(Record set)

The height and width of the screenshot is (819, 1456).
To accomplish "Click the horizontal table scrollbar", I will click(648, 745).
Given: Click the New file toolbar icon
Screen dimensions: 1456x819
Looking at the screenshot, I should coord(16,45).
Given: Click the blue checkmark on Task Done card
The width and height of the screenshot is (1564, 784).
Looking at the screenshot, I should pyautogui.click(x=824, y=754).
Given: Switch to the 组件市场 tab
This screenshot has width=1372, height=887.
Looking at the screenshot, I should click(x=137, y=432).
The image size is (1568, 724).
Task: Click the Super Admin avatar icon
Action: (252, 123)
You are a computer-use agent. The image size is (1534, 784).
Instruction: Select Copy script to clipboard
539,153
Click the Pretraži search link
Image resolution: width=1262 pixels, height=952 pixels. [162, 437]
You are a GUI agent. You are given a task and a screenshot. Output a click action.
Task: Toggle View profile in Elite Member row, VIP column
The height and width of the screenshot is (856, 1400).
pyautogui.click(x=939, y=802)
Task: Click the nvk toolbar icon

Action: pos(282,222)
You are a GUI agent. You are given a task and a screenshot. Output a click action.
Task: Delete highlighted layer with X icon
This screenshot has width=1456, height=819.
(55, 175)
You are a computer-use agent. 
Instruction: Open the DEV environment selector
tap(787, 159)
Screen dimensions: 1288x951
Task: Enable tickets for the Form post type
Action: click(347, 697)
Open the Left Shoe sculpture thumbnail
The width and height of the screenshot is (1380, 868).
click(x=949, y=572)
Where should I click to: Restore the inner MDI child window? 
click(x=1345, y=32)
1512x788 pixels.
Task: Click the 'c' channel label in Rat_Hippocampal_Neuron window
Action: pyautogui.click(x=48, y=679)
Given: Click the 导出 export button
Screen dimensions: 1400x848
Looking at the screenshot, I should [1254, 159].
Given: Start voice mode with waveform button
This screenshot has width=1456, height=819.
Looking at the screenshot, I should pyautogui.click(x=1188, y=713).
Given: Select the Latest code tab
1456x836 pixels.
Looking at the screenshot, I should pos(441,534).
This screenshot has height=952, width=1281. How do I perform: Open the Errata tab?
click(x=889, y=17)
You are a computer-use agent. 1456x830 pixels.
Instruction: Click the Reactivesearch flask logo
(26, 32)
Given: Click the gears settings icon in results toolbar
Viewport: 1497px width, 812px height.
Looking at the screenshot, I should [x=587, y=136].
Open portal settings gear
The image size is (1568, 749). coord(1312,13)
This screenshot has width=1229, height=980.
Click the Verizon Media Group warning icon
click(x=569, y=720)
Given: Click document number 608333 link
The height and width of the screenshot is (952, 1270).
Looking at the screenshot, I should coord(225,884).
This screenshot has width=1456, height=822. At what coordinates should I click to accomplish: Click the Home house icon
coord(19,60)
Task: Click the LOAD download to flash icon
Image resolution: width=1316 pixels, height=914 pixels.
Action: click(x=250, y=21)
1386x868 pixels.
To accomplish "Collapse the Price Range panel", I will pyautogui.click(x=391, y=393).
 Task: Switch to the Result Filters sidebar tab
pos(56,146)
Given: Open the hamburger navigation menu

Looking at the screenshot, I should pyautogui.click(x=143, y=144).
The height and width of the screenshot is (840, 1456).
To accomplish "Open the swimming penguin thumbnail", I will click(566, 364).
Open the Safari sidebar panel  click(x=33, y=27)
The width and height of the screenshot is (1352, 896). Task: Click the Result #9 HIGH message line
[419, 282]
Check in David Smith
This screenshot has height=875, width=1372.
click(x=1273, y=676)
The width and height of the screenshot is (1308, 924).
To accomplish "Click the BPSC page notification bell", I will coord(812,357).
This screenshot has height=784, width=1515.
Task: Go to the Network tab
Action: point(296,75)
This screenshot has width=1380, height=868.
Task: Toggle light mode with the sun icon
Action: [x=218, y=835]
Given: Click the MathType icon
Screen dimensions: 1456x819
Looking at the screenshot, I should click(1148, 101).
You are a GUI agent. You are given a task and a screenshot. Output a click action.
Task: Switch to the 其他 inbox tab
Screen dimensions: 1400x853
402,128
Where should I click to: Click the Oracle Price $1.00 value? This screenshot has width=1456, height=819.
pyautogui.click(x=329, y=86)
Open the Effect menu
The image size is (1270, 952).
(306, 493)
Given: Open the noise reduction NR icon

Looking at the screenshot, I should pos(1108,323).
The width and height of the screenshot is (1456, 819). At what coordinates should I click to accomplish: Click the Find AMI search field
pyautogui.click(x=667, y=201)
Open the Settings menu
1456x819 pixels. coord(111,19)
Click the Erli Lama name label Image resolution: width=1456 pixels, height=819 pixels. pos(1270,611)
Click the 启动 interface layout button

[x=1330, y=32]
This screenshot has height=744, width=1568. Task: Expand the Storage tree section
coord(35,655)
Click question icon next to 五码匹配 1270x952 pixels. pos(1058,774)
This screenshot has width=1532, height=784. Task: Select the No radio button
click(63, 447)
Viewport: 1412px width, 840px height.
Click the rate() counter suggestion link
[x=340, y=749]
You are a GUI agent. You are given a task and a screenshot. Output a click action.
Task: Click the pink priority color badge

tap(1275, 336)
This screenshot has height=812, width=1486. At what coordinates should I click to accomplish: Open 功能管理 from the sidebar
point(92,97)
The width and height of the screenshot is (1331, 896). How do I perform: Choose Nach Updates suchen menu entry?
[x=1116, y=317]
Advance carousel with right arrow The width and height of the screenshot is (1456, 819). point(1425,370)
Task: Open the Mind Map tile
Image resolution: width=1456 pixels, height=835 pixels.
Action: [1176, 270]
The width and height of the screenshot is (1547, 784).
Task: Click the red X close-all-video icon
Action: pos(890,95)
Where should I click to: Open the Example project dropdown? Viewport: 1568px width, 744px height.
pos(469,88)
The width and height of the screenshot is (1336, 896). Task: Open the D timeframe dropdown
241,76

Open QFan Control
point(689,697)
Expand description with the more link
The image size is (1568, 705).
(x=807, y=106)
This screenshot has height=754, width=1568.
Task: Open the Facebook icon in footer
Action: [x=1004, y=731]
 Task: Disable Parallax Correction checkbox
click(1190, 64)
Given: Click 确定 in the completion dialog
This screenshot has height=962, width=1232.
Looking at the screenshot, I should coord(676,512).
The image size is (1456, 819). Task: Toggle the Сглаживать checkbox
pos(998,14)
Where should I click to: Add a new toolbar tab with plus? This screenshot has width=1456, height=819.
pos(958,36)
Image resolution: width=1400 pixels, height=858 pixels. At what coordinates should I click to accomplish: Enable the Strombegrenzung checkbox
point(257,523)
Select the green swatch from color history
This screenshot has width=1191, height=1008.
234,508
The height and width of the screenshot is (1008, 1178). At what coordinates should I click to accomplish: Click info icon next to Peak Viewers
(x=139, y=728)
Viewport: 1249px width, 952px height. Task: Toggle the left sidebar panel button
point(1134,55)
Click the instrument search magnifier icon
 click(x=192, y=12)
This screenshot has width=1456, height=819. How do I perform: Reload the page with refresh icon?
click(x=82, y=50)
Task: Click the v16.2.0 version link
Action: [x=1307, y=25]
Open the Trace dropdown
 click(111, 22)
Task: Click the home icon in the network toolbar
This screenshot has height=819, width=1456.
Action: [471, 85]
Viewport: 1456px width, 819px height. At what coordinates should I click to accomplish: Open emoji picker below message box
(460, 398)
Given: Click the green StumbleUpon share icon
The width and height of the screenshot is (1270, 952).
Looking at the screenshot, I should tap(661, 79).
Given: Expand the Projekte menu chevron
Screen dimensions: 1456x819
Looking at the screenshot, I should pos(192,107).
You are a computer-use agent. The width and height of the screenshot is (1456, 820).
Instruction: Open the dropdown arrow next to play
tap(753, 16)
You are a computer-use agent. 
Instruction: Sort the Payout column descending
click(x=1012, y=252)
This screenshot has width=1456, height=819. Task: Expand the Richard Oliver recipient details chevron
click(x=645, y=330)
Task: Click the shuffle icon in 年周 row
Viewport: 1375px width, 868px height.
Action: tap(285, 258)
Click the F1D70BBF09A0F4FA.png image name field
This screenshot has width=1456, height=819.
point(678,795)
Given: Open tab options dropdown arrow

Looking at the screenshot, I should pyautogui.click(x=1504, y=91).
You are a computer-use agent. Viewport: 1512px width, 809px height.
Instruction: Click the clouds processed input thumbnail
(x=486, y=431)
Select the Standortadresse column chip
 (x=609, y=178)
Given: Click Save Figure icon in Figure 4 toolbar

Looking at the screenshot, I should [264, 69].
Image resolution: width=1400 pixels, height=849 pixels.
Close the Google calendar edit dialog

(End Record set)

Above are the records; repeat exactly the lines from the one holding "This screenshot has height=819, width=1456." down to the one holding "Given: Click the green StumbleUpon share icon", end lines included.

Response to this task:
This screenshot has height=819, width=1456.
Action: [471, 85]
Viewport: 1456px width, 819px height. At what coordinates should I click to accomplish: Open emoji picker below message box
(460, 398)
Given: Click the green StumbleUpon share icon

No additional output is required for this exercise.